YOUR OBJECTIVE » Write each entry out again exactly as it was given.
···
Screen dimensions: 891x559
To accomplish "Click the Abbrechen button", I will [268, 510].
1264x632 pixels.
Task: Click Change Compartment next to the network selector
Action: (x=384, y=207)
···
RESPONSE »
Screen dimensions: 891x559
To accomplish "Click the Abbrechen button", I will [268, 510].
1264x632 pixels.
Task: Click Change Compartment next to the network selector
Action: (x=384, y=207)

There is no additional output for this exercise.